ISSN (on-line): 2238-3182
ISSN (Impressa): 0103-880X
CAPES/Qualis: B2
Esporotricose pulmonar em paciente imunocompetente: relato de caso
Pulmonary sporotrichosis in immunocompetent patient: case report
Isabela Dias Lauar1; Victor Adalberto Machado Nascimento1; José Eduardo Palacio Soares1; Marcelle Amaral de Matos1; Kathleen Emerick Paiva Faria1; Luiz Paulo Arreguy Nogueira2; Guilherme Cardoso Parreiras2
1. Universidade José do Rosário Vellano - UNIFENAS. Belo Horizonte, MG - Brasil
2. Hospital Júlia Kubitschek. Belo Horizonte, MG - Brasil
Victor Adalberto Machado Nascimento
E-mail: victoradmnasci@gmail.com
Recebido em: 03/05/2021
Aprovado em: 21/08/2021
Data de Publicação: 22/11/2021
Conflito de Interesse: Não há
Editor Associado Responsável: Alexandre Moura
Resumo
A forma extracutânea pulmonar da esporotricose, uma infecção causada por espécies geneticamente distintas de um fungo dimórfico do gênero Sporothrix, é rara, com poucos casos relatados na literatura. Trata-se de um caso de uma mulher de 55 anos, residente da região do Barreiro de Belo Horizonte/Minas Gerais, que buscou o serviço de infectologia de um hospital público de Belo Horizonte com história de emagrecimento, dispneia aos pequenos esforços, tosse crônica e calafrios vespertinos de três anos de evolução. Foi tratada para pneumonia bacteriana, em cinco ocasiões, sem melhora clínica. Apresentou tomografia computadorizada de tórax com cavitação residual e lesões escavadas pulmonares.
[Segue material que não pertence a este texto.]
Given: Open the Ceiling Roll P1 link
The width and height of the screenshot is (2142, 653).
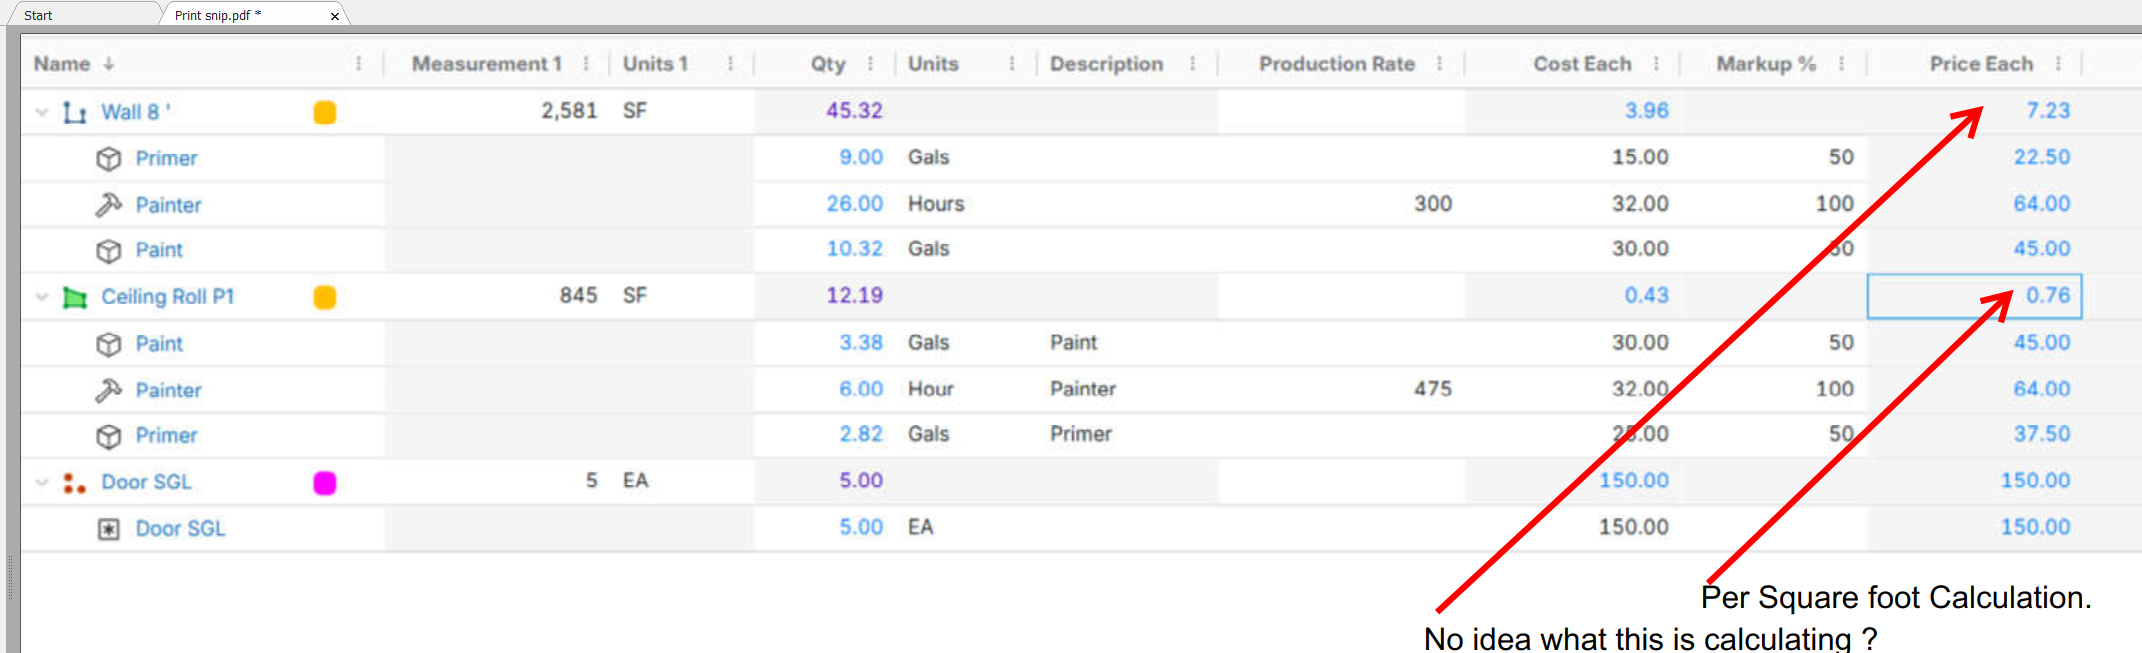Looking at the screenshot, I should click(167, 297).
A paciente foi internada com quadro de dispneia aos pequenos esforços, tosse e expectoração purulenta, sendo sua cultura de escarro positiva para Sporothrix spp. Foi instituído o tratamento padrão ouro para esporotricose pulmonar, inicialmente, com itraconazol, 200 mg, duas vezes ao dia, entretanto, após 10 meses, a melhora clínica e radiológica não foi satisfatória e optou-se pela internação a administração de anfotericina B complexo lipídico endovenosa 4 mg/kg/dia. Em menos de 1 mês a paciente apresentou piora do quadro e evoluiu a óbito, apesar de ter recebido 2g de dose acumulada de anfotericina
Palavras-chave: Infecções Pulmonares Fúngicas; Esporotricose; Infecções fúngicas.
INTRODUÇÃO
Esporotricose é uma infecção granulomatosa causada por espécies geneticamente distintas do fungo dimórfico do gênero Sporothrix, a qual pode se apresentar nas formas clínicas subaguda ou crônica e pode afetar animais e humanos1,2,3. Foi primeiramente descrita em 1898 por Benjamin Schenck, no Johns Hopkins Hospital em Baltimore, Estados Unidos4.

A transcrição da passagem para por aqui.